Drive-by Fleet Monitoring Using Apparent Profiles
Please login to view abstract download link
This paper proposes the concept of drive-by fleet monitoring at a network level using apparent profiles. This method can monitor every bridge that traffic crosses using fleets of in-service instrumented vehicles. The most current drive-by monitoring methods use specialist vehicles to identify bridge features from vehicle vibrations, such as natural frequency, mode shape, modal curvature, and damping. Some studies show that the accuracy of the inferred features is greatly reduced by vehicle speed and surface profiles. To address this challenge, some recent researchers have identified ‘contact point’ vibration as a promising measurement that is less affected by speed. The contact point is the location where the vehicle wheel touches the road surface profile. As a vehicle passes over a bridge, the displacement of the wheel at the contact point is referred to as the ‘apparent profile’ in some studies. This apparent profile consists of the surface profile plus the bridge deflection under the wheel. The bridge deflection portion of the apparent profile can be related to axle weight through a moving reference influence function (MRIF).
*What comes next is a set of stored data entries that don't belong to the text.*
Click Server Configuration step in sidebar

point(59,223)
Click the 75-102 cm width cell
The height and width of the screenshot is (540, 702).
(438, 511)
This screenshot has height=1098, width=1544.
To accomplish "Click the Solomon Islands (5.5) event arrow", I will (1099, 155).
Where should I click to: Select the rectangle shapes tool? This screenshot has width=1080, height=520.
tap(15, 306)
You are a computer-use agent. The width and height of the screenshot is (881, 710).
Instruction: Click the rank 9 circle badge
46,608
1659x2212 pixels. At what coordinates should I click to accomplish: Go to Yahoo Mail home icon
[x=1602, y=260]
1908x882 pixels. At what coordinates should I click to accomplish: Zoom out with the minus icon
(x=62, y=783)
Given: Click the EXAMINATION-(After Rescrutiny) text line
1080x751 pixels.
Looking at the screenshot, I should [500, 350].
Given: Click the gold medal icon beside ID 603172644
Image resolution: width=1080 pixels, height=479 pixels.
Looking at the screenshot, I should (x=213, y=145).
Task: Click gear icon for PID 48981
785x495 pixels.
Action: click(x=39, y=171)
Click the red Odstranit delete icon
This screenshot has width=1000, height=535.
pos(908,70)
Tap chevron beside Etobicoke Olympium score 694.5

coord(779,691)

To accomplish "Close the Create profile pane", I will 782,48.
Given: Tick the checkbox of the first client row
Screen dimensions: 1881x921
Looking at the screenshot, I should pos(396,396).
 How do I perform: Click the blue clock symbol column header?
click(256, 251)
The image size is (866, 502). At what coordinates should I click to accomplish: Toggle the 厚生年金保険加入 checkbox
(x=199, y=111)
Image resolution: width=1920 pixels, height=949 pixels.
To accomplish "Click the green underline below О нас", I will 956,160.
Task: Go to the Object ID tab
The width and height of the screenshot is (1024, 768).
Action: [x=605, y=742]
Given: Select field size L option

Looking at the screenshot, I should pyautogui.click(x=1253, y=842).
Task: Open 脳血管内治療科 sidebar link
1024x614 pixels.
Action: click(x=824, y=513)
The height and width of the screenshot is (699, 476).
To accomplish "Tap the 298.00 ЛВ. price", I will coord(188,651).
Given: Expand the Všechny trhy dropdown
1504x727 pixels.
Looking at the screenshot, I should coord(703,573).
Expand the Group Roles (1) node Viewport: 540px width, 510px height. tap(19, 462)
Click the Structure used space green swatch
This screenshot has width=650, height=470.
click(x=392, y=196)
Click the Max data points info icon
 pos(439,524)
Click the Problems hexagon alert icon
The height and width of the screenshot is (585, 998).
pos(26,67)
When the axle weights for a fleet of vehicles are known, the MRIF is determinable and can be used as a damage indicator. Even when axle weights are not known, the repeatability of traffic at a site means that the mean fleet MRIF shape tends to be repeatable and a good indicator of bridge condition. This paper uses numerical simulation of a fleet of nearly 100 in-service non-specialist vehicles, passing over a bridge, to demonstrate the effectiveness of fleet monitoring. The MRIF is shown to be repeatable for a typical fleet of 2-axle trucks, while being sensitive to bridge condition. With the increasing digitization of the vehicle fleet, this concept has great potential to be used for universal monitoring of all bridges, 24 hours a day, 7 days a week.